La sección inferior de mármol y la cúpula enyesada de Bibi Ka Maqbara captando el sol de la tarde

La trampa en espiral de Daulatabad

A la mañana siguiente, Iqbal me llevó al fuerte de Daulatabad, y esta es la parte de Aurangabad que más se me quedó grabada. Construido sobre una colina cónica y originalmente llamado Devagiri, fue brevemente —y desastrosamente— convertido en capital del Sultanato de Delhi en 1327, cuando Muhammad bin Tughluq obligó a toda la población de Delhi a marchar hasta aquí, mil kilómetros al sur, para luego hacer que la mayoría regresara pocos años después cuando falló el suministro de agua. El fuerte en sí fue diseñado para ser inconquistable: un foso que podía inundarse con cocodrilos, un túnel en espiral tallado en la roca, completamente a oscuras, que los atacantes tendrían que recorrer a ciegas mientras los defensores vertían aceite y humo desde arriba, y murallas que ascienden casi doscientos metros hasta una ciudadela en la cima. Escalé todo el conjunto bajo el calor de media mañana, sudando en el túnel oscuro con la linterna del móvil y la mano de un desconocido en mi hombro para no perder el equilibrio, y salí al otro lado a una muralla con vistas que se extendían por toda la meseta del Deccan.

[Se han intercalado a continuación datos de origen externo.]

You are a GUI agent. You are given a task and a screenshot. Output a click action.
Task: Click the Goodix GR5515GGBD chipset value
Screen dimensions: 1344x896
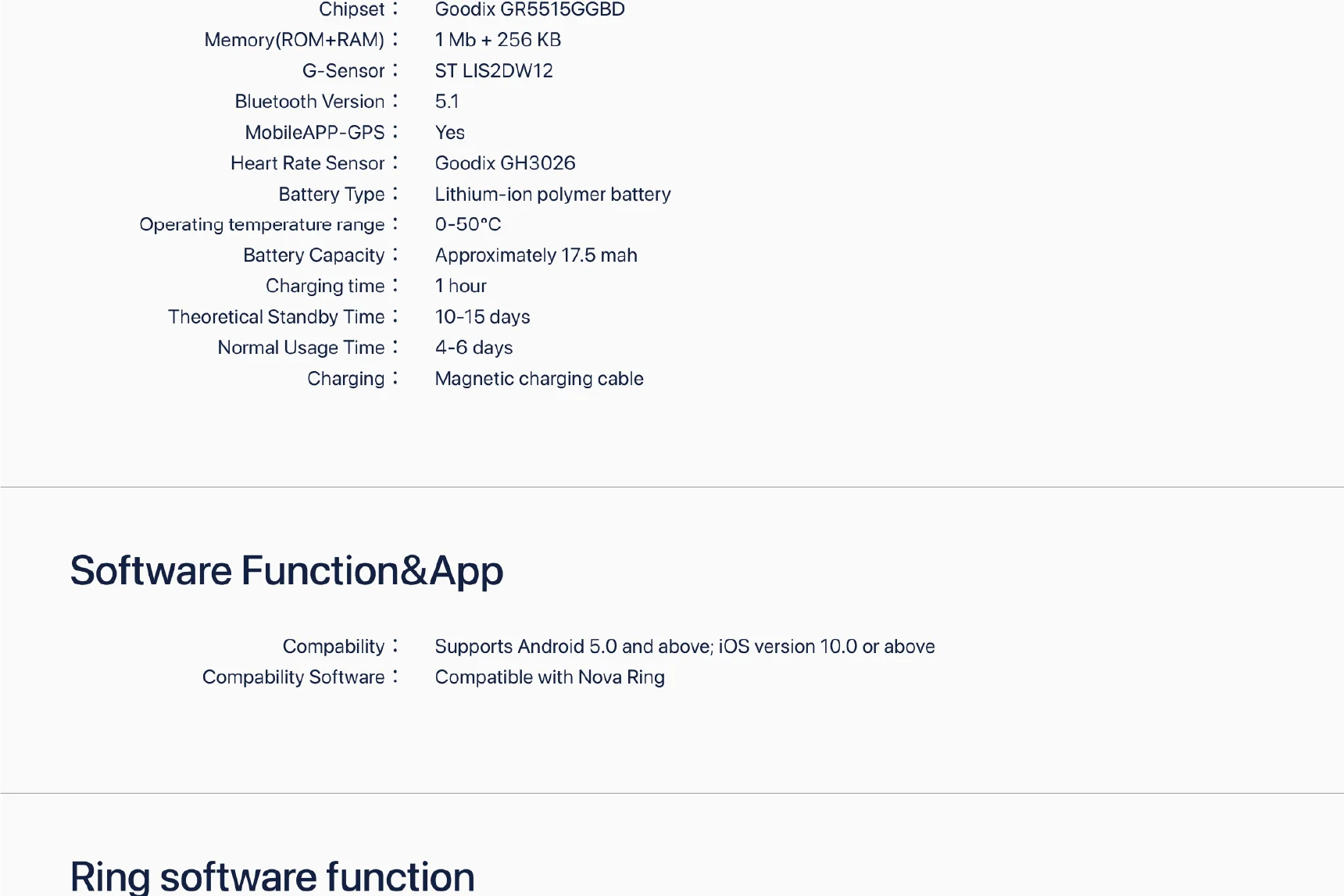[529, 9]
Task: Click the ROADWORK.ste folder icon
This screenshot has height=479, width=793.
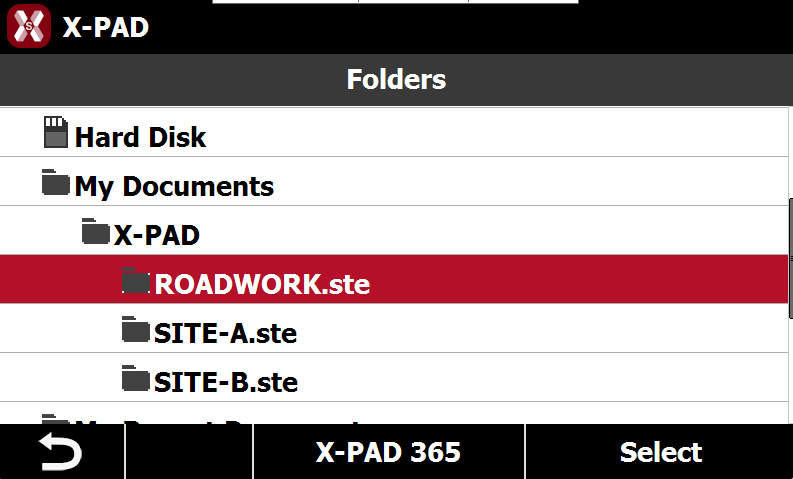Action: coord(136,280)
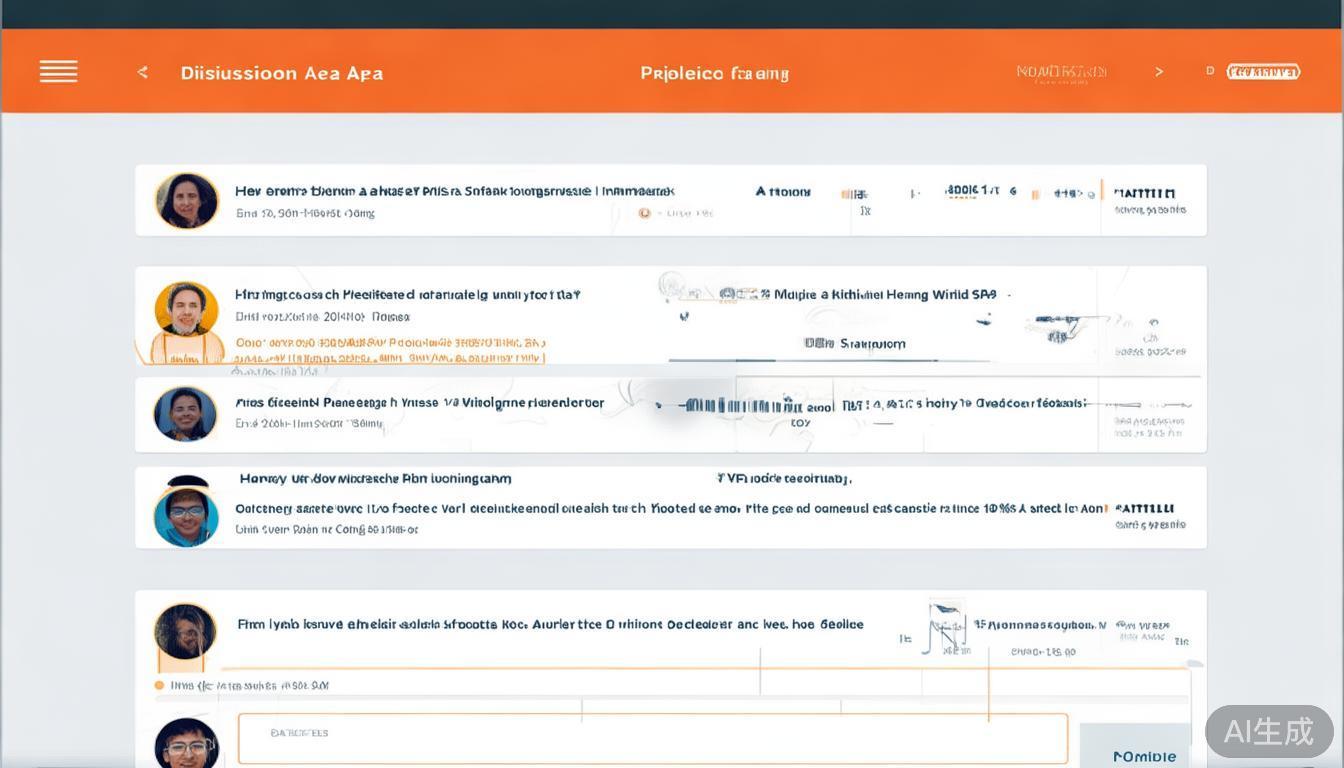Click the bottom avatar beside the reply box
Screen dimensions: 1344x768
(186, 744)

El oscuro túnel en espiral excavado en la roca dentro del fuerte de Daulatabad

El casco antiguo de Aurangabad también lleva su historia mogol y nizamí de formas más discretas: puertas, mezquitas y bazares que venden Himroo, un tejido local de seda y algodón desarrollado siglos atrás para imitar el brocado Kinkhwab, mucho más caro y antaño reservado a la realeza. Le compré una bufanda a un tejedor de tercera generación cuyo abuelo había abastecido a la corte del Nizam de Hyderabad, y me enseñó el telar manual, todavía en uso, todavía más lento y mejor que cualquier cosa mecanizada.

Cuándo ir: de octubre a febrero, cuando el calor del Deccan baja a algo escalable —las escaleras de piedra expuestas de Daulatabad son brutales ya a las diez de la mañana a partir de marzo. Esta ventana además coincide perfectamente con una visita a Ajanta y Ellora en el mismo viaje.